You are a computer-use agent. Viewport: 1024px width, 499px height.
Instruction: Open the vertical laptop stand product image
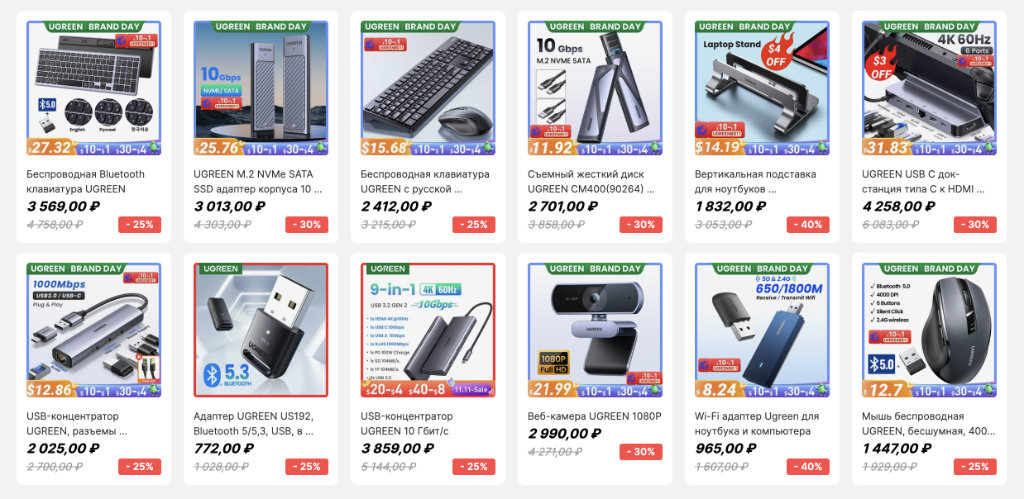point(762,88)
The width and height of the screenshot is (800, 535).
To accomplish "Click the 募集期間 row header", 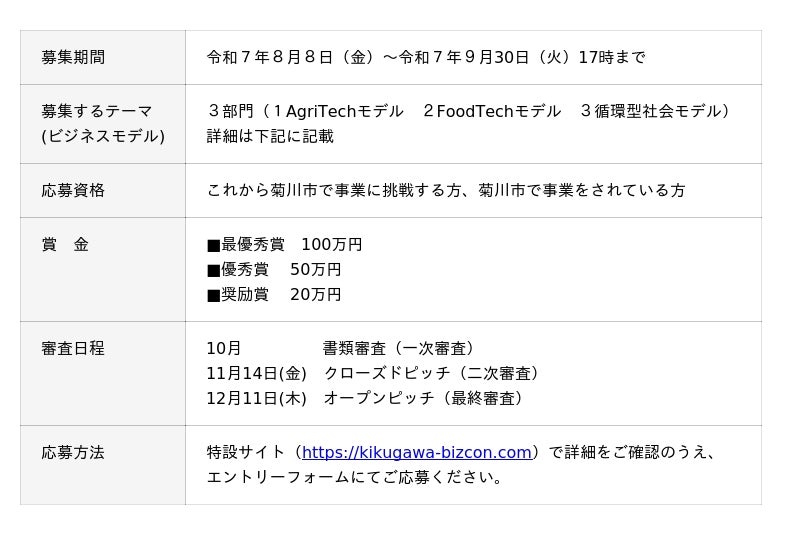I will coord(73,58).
* * *
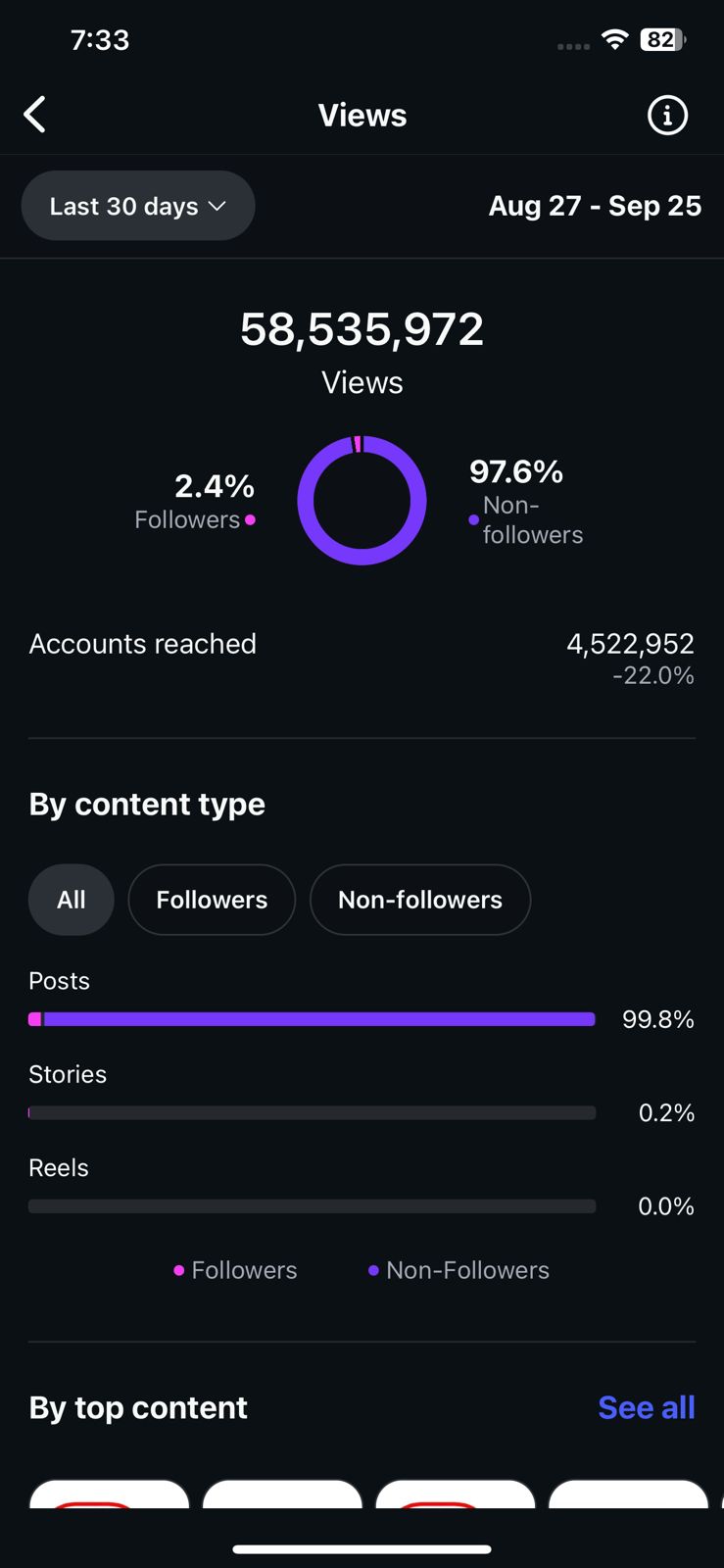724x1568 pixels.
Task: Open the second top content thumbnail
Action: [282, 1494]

WHAT IS NEEDED: Where a line above contains the word "height", copy that line.

REPLY:
You are a computer-use agent. Viewport: 1024px width, 499px height.
The width and height of the screenshot is (800, 535).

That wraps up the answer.